CHRISTMAS CAKE (Colorado style)
1 1/2 cups butter
1 1/2 cups sugar
8 eggs (no, I'm not making this up)
1 cup chopped almonds, pecans, filberts (your choice)
4 tablespoons orange juice (I also grate a bit of the orange rind in)
2 teaspoons vanilla
1 teaspoon salt
2 teaspoons baking powder
5 cups flour (make this 5 heaping cups if you're cooking at high altitude)
1 cup 'craisins' (dried cranberries -- or substitute raisins, if you like them)
1 cup halved maraschino cherries

Cream butter and sugar together. Add the eggs, one at a time, mixing as you go, then the other ingredients -- stop before the flour. (It's easiest with two people, but one can manage just fine.) Stir in the flour, a cup at a time, then add craisins and cherries. Mixture will be very thick.
Line your pans with foil -- I can generally get a 10" springform pan, plus 3 or 4 little patty pans out of this, but you might prefer two round cake pans or an angel cake-type pan (the kind with a funnel in the middle). You'll get approx. two round cake pans, or a round (or loaf) pan plus the angel food cake pan. Now 'glop' the mixture into the pans, smoothing on top when they're done. (About half-full)

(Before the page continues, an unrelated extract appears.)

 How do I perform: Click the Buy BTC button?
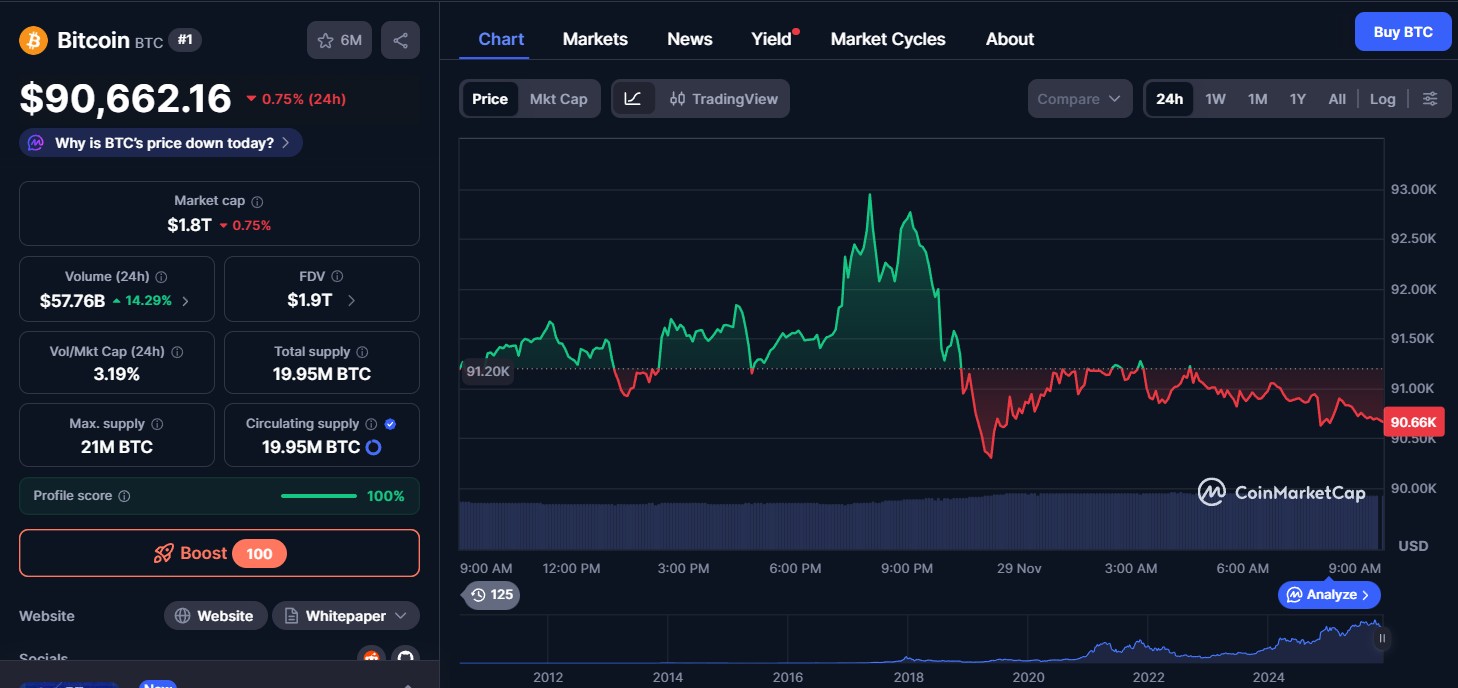(x=1402, y=32)
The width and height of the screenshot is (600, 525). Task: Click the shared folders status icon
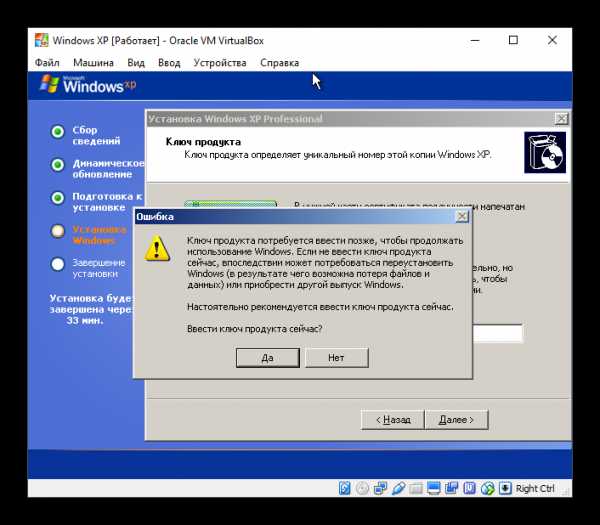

Bake at 275 degrees for approx. an hour -- my 10" springform took 1 1/2 hours because it was so thick. Cake is done when it's firm in the middle...test by gently pushing against it, or using a toothpick poked in. (Clean means it's done.) Let cool in pans, then fold foil over and store in a cold place for at least a week. (Tasha does it for months, but I have had these spoil when held that long.) Frost with confectioner's sugar, or serve as-is with tea. (The Brits like to add a layer of almond paste on top, then frost it.)
Makes one good-sized cake for you and your dinner companions -- plus a cake for a friend. Intensely rich and memorable.

One sad year, I made a double batch of Christmas cake. It turned out beautifully. I put all of the cakes in a heavy box 'safely' on the back deck. They were -- for about a week. The night before Christmas, they all disappeared...with only a few delectable crumbs left. So if you're stashing your cake, make sure it's protected!